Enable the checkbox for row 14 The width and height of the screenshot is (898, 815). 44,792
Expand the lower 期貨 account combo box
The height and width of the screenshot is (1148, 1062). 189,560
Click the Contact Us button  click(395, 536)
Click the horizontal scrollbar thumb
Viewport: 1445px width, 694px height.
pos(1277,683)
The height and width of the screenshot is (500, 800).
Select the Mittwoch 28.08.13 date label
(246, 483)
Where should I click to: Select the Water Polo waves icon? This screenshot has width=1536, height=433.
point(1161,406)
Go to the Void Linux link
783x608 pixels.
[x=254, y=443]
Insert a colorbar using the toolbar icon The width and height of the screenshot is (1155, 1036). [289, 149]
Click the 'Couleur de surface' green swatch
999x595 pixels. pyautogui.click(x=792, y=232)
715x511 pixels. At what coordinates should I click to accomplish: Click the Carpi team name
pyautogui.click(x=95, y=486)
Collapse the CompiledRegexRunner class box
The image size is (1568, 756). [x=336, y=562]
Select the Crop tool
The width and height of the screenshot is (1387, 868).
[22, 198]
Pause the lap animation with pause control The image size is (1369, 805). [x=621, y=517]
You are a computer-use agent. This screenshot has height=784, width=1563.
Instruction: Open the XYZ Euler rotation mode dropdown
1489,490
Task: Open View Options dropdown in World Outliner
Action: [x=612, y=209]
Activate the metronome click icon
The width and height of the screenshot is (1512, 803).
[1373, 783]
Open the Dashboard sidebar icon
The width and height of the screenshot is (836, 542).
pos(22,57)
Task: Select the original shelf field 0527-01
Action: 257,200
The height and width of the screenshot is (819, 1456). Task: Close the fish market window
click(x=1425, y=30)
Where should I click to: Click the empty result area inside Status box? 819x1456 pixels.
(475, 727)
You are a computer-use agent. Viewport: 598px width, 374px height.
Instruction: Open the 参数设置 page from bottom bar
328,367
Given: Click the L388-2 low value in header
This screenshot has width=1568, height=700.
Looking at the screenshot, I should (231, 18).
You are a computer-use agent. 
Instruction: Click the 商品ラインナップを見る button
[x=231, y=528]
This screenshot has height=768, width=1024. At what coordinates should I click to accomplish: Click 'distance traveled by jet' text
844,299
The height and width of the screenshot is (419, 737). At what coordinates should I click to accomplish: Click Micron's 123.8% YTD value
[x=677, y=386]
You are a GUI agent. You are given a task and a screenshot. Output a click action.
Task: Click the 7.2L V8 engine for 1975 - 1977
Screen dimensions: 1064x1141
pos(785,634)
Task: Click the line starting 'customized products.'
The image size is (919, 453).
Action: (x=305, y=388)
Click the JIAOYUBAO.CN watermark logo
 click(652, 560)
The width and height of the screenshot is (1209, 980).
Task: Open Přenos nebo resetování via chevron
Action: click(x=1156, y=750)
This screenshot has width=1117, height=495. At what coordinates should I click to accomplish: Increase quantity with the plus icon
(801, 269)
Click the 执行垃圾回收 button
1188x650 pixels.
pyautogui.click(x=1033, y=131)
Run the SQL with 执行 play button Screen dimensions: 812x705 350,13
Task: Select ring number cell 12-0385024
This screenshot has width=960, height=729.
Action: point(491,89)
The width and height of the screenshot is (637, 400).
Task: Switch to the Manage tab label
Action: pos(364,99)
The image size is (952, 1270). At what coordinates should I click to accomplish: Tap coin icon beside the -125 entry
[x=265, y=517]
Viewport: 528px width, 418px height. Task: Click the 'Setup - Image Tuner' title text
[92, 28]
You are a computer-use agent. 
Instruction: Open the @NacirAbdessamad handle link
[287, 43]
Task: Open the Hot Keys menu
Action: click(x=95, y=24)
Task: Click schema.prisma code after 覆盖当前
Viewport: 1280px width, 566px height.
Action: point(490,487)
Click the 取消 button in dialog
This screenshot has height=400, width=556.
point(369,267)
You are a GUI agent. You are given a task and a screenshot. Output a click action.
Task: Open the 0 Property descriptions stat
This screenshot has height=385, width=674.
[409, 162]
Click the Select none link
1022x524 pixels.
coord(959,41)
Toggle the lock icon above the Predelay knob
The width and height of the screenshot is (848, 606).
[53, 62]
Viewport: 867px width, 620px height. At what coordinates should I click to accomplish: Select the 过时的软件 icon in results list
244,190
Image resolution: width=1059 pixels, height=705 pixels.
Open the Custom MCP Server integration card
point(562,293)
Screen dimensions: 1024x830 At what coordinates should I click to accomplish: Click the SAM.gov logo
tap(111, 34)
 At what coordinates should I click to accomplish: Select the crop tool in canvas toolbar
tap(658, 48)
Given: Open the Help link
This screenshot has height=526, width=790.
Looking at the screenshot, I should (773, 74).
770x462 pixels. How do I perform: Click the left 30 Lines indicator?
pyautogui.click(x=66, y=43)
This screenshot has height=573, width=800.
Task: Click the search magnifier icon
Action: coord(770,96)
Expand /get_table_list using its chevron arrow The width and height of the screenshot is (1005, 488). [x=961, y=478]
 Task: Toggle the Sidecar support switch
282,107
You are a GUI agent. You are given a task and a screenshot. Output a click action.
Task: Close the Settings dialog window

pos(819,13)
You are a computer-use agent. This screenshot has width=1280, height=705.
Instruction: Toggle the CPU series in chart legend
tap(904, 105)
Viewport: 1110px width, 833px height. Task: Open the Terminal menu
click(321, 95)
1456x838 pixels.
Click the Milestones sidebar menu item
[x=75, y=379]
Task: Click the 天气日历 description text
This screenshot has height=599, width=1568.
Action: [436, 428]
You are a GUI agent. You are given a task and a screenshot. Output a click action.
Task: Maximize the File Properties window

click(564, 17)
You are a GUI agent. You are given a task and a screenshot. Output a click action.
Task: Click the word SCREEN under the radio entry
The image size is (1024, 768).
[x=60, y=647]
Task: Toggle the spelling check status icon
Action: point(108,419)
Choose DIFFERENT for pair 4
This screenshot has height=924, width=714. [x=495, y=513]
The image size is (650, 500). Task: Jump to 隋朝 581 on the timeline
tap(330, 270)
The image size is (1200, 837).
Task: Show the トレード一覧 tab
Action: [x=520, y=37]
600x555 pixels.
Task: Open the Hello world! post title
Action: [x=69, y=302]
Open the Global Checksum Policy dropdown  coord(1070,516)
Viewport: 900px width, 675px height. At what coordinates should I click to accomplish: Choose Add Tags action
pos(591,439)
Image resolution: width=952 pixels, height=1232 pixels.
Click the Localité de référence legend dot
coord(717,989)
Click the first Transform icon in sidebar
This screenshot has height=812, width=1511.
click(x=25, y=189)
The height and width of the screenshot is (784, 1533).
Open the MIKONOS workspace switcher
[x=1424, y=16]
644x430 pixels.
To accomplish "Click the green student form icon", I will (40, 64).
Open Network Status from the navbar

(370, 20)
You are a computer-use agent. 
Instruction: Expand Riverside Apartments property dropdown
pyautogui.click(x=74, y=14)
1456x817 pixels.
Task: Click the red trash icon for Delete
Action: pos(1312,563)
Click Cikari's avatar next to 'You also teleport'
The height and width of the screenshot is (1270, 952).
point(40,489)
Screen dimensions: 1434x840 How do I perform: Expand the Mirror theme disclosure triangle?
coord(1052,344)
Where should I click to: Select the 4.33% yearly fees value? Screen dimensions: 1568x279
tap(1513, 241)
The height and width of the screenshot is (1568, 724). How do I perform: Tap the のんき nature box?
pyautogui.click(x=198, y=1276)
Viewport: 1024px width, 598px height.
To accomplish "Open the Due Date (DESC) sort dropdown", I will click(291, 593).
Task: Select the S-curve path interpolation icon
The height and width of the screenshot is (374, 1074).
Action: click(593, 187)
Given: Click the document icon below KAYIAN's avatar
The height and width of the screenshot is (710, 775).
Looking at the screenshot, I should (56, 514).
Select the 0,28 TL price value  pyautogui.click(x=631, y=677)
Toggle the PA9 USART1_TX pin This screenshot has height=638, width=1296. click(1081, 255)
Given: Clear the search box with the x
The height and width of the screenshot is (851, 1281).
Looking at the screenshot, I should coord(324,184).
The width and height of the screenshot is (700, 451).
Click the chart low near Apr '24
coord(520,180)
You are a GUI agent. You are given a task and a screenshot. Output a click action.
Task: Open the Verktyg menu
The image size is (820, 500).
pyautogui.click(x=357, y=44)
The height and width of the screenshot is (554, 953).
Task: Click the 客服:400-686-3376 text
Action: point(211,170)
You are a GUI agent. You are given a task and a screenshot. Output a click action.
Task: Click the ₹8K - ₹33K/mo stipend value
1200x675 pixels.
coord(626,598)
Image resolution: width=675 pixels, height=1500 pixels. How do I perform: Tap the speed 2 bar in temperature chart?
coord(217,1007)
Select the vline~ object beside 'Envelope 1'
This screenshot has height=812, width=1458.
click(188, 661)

**The task**
In the entries above, restate word for word the lines between the one holding "The height and width of the screenshot is (500, 800)." and the one holding "Go to the Void Linux link", inclusive, and nothing besides.

**Exercise result**
The height and width of the screenshot is (500, 800).
Select the Mittwoch 28.08.13 date label
(246, 483)
Where should I click to: Select the Water Polo waves icon? This screenshot has width=1536, height=433.
point(1161,406)
Go to the Void Linux link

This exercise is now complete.